Requirement: Identify each line below that contains the word "agent", and copy it out.

(Collected data)
· · · · ·

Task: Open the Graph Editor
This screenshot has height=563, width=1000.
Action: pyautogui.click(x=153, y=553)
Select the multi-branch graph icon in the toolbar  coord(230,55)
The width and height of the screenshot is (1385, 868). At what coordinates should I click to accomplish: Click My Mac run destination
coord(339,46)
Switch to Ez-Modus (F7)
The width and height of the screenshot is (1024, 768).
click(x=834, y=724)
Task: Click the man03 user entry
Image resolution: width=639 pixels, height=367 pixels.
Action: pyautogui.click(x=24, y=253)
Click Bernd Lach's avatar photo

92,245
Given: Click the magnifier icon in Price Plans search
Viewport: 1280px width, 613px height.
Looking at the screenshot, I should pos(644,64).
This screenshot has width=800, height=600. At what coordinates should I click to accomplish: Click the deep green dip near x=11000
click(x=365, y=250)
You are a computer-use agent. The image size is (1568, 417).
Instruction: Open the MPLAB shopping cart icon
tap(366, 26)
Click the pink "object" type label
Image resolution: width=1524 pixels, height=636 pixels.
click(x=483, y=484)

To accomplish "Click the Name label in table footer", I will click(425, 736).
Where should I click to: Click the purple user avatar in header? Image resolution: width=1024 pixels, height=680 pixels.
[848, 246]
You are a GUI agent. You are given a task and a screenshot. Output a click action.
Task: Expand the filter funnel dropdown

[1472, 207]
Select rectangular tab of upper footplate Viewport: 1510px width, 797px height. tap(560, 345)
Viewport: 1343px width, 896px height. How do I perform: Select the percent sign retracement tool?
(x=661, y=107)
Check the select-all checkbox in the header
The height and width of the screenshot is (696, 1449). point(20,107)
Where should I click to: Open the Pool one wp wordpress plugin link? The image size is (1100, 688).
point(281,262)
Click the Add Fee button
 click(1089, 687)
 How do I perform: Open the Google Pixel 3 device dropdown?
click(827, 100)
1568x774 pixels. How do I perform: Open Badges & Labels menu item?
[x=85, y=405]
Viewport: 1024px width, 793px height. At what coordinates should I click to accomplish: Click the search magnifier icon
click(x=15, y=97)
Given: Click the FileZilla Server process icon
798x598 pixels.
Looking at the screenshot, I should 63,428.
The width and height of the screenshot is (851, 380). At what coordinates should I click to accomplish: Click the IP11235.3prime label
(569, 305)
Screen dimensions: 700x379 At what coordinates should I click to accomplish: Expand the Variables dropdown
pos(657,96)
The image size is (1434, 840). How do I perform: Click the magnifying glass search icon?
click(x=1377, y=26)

· · · · ·

Result of this task:
You are a computer-use agent. The image size is (1568, 417).
You are a GUI agent. You are given a task and a screenshot. Output a click action.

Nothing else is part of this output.